What to do:
Every line from the one bearing "The width and" through the last line of the records below is to be output exactly, and no other line; leave out the pictures.

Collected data
----------

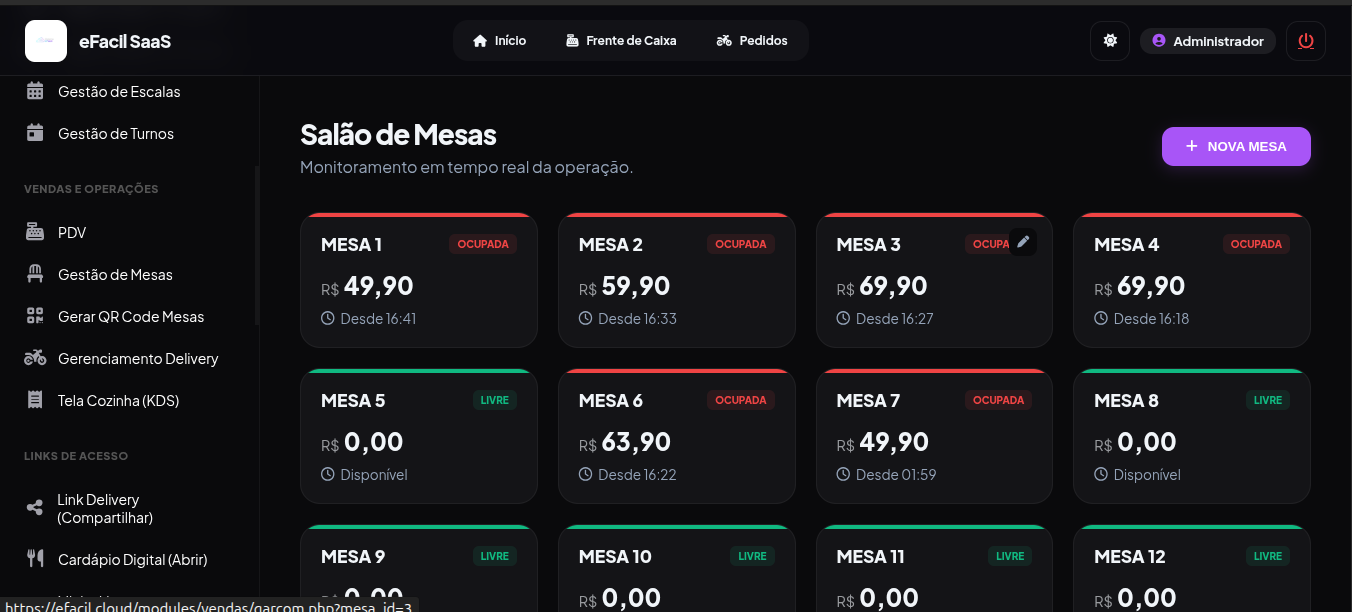Image resolution: width=1352 pixels, height=612 pixels.
Task: Open PDV from the sidebar
Action: pos(72,233)
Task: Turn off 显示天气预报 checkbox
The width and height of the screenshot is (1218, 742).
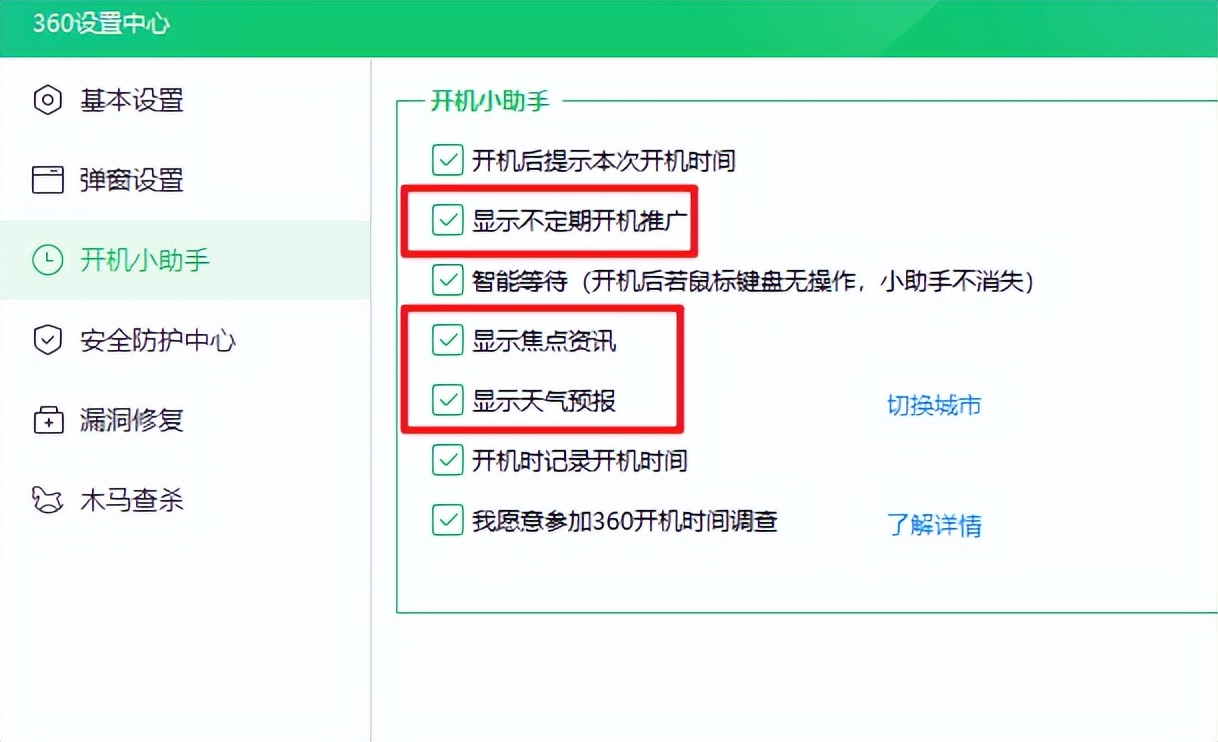Action: (x=447, y=400)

----------

Task result:
The width and height of the screenshot is (1218, 742).
Action: (x=447, y=400)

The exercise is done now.